5d 14h ago by lemmy.world/u/jogai_san in selfhosted from selfh.st

Lol that prompt poisoning from kitty is hilarious.

Meow

Oh boy I love installing malware on my machine.

Don't we all mate.

I mean shipping intentional malware should get you banned off github let's be honest. Hate AI all you want, and there are absolutely legitimate reasons to do so, parts of a program intentionally created to do harm to a users machine shouldnt be encouraged.

There is no harm done to the user's machine. What are you talking about? The malware as you call it is limited to the project folder and Claude itself specifically asks you if you trust the contents of a newly opened folder.

Uninstalling it rn

I don’t want that type of intentional malware

Good, uninstalling Claud will make you a more skilled individual.

It is, but unfortunately Claude detects it immediately and ignores it.

Claude Code ignores the prompt poisoning

Boooooo!

Shocking to me that you seem to be upset that the malware doesn't work.

I am not upset, but I am busy setting up puppygram.com

kbin: The OG content aggregation service that was popular during the Reddit exodus and the foundation for mbin

Weirdly worded I think, Lemmy has been going for years before kbin. I've been hosting kbin for a short while, I didn't really get into it admittedly.

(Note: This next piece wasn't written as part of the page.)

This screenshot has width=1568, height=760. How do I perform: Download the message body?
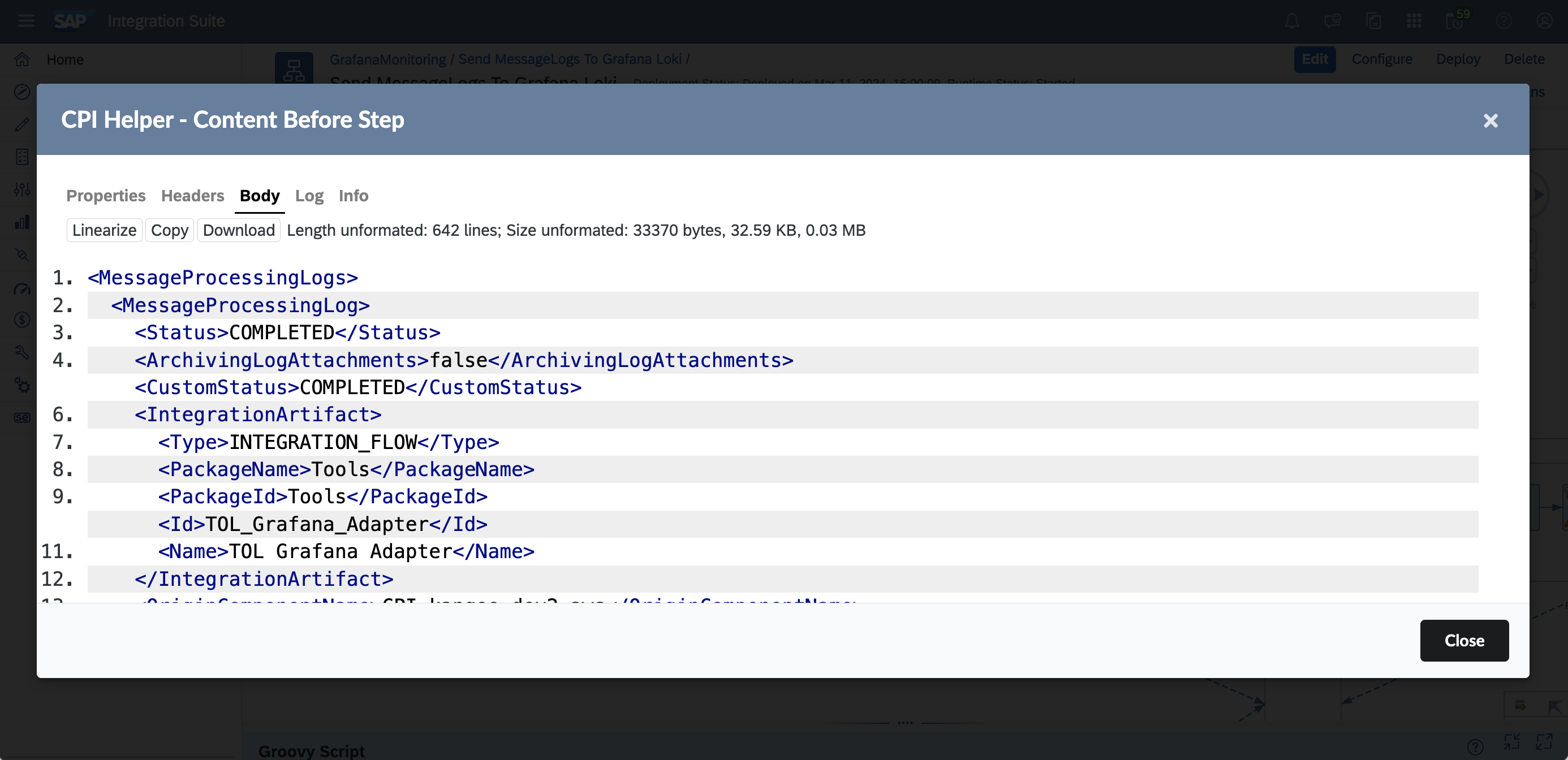(x=239, y=231)
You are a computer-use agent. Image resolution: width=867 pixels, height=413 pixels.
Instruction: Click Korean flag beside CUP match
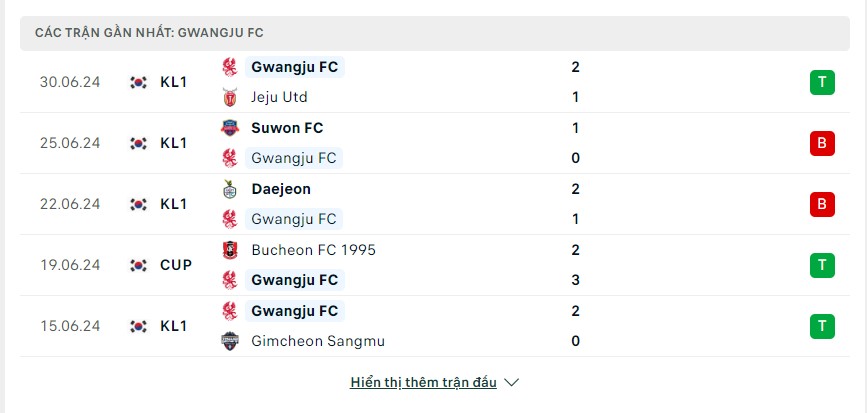coord(138,265)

I think in this context they're only talking about apps that are no longer maintained. So it is the OG reddit replacement that isn't being maintained. But yeah, kind of weird wording all throughout.

"Wealth beyond measure, outlander"

Why walk when you can ride?

freshdock looks pretty interesting.

The tricky part with self-hosting isn't just getting it running, it's managing upgrades across the whole stack without breaking dependencies. You need a solid rollback strategy, or you're just asking for trouble when the next CVE drops.

At a certain point I learnt to do things in docker containers, VMs, or separate bare metal. Running multiple services on one bare metal system will get you into trouble.

10 billion percent agree.

using docker to maintain all my services is the only way I can selfhost anymore. running things natively just isn't worth it anymore.

I run my own gitlab instance and have repos dedicated to pulling updated images and caching them locally so even if the internet goes down I can still deploy services. what images I don't trust, I build locally from locally cached os base images. and then there's all my custom built apps/services.

I haven't copied down images locally, but it's something I've considered.

I take monthly snapshots of imaged and deploy them. I've actually thought about setting up my own scanner to inspect images for vulnerabilities just to make sure nothing gets deployed that shouldn't.